Crypto-assets such as bitcoin are not directly regulated globally, but regulators are taking a closer look after the FTX crash last year, which left millions of investors suffering losses totaling billions of dollars, some of them in the UK.
The Financial Conduct Authority (FCA) said that “refer a friend” bonuses for crypto buyers will also be removed, and that those promoting such assets will have to introduce clear risk warnings and ensure that advertisements are clear, fair and not misleading.
The new crypto rules, which are similar to those imposed by the FCA last year to tackle the advertising of high-risk investments in mainstream finance, come as Britain plans to regulate crypto assets under a new financial services law this year.
“It’s up to people to decide whether to buy crypto. But research shows that many regret taking a rash decision,” said Sheldon Mills, executive director of the FCA’s consumer and competition division.

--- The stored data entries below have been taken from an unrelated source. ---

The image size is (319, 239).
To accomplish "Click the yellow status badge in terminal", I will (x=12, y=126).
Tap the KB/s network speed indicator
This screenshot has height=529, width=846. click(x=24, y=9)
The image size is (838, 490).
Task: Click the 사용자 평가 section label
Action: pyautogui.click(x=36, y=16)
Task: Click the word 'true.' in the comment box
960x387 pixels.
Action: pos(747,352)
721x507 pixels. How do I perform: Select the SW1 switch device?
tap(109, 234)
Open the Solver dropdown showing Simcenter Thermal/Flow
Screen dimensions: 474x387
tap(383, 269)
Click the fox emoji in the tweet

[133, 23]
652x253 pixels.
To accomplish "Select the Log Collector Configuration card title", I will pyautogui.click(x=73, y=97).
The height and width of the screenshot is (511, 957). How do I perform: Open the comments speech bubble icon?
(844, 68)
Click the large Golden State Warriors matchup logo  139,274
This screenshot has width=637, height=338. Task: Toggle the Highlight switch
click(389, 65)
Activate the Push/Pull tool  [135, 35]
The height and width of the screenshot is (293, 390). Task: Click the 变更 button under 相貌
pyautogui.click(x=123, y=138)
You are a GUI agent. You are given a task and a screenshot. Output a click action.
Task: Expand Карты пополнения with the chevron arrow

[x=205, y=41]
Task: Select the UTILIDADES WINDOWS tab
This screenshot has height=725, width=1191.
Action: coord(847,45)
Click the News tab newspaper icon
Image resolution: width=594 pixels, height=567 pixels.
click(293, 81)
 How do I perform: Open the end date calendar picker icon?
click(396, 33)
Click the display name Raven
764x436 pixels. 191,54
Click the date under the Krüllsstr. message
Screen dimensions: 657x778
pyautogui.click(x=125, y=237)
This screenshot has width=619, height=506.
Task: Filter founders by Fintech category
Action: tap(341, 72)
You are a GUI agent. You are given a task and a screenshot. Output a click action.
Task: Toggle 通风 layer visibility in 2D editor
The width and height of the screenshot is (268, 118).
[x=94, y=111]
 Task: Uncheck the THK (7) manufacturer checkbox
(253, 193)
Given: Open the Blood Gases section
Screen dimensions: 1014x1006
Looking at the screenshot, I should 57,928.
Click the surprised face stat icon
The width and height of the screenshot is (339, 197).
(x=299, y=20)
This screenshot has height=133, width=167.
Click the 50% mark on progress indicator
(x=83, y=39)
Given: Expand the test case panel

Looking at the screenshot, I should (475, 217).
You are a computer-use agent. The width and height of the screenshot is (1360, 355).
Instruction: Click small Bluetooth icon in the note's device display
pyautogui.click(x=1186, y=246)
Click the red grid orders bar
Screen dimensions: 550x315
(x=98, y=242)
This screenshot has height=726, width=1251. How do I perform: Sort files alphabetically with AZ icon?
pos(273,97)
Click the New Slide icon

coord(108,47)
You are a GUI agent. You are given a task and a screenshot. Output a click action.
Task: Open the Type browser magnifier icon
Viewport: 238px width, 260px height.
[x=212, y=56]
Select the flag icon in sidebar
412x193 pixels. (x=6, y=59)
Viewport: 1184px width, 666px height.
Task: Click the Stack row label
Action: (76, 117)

“Consumers should still be aware that crypto remains largely unregulated and high-risk,” he said.
An FCA survey shows that estimated crypto ownership more than doubled from 2021 to 2022, with 10 percent of the 2,000 people surveyed saying they own crypto assets.
Under the new rules, crypto firms will have to carry warnings such as: “Do not invest unless you are prepared to lose all the money you invest. It’s a high-risk investment and you shouldn’t expect to be protected if something goes wrong.”
Myron Jobson, senior personal finance analyst at investment platform interactive investor, welcomed the new rules, noting that crypto advertising has become a “wild west of dubious claims and misleading information.”
“The challenge for the regulator is to create a robust know-your-customer framework so that all players involved know what good looks like,” he said.